After an introductory session by Blair, the boys were asked for a semen sample by kindly mad professor Robert Winston, who had been tasked with capturing their DNA for the still-in-development series Jamie’s Sperm Chefs.

Tom Logan, 15, said: “As a boy in the prime of teenagehood, I am usually frotting myself relentlessly, like a bonobo monkey possessed by the spirit of Jack Nicholson.

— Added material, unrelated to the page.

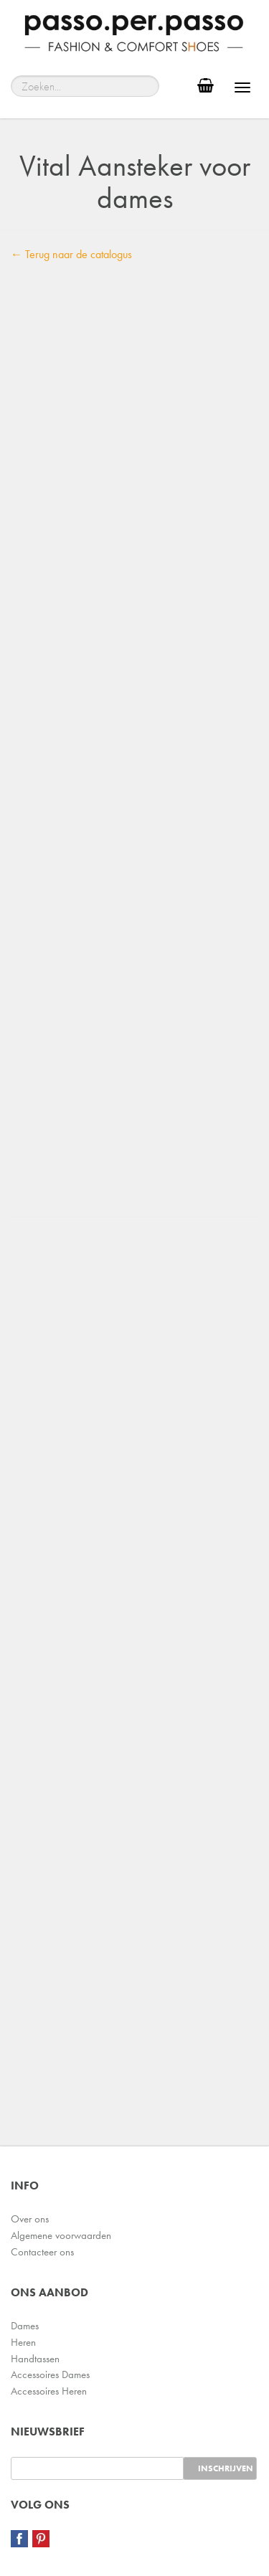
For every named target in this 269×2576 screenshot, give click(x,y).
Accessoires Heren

“But after meeting that woman I could do nothing but stare flaccidly into the beaker, trying desperately to form a mental image of Lucy Pinder, Tera Patrick or even Sonia from Eastenders.”

He added: “She looks like Carol Vorderman re-imagined by Tim Burton and after catching her gaze I can feel a gaping hole in my chest where my soul used to be.”

Classmate, Stephen Malley, said: “Since meeting Cherie Blair I haven’t been able to produce any fluid except tears.”

A Channel Four spokesman said: “While we may have to rethink the semen-capture, this programme will still be a fascinating insight into what Britain’s schools could be like if they were staffed by people Jamie Oliver has met at north London dinner parties.”

He added: “Some of these kids have grown up in tough environments where it’s considered cool to be a lying sack of shit with no scruples.

“Alastair Campbell will teach them they can be rich and successful without compromising in any way.”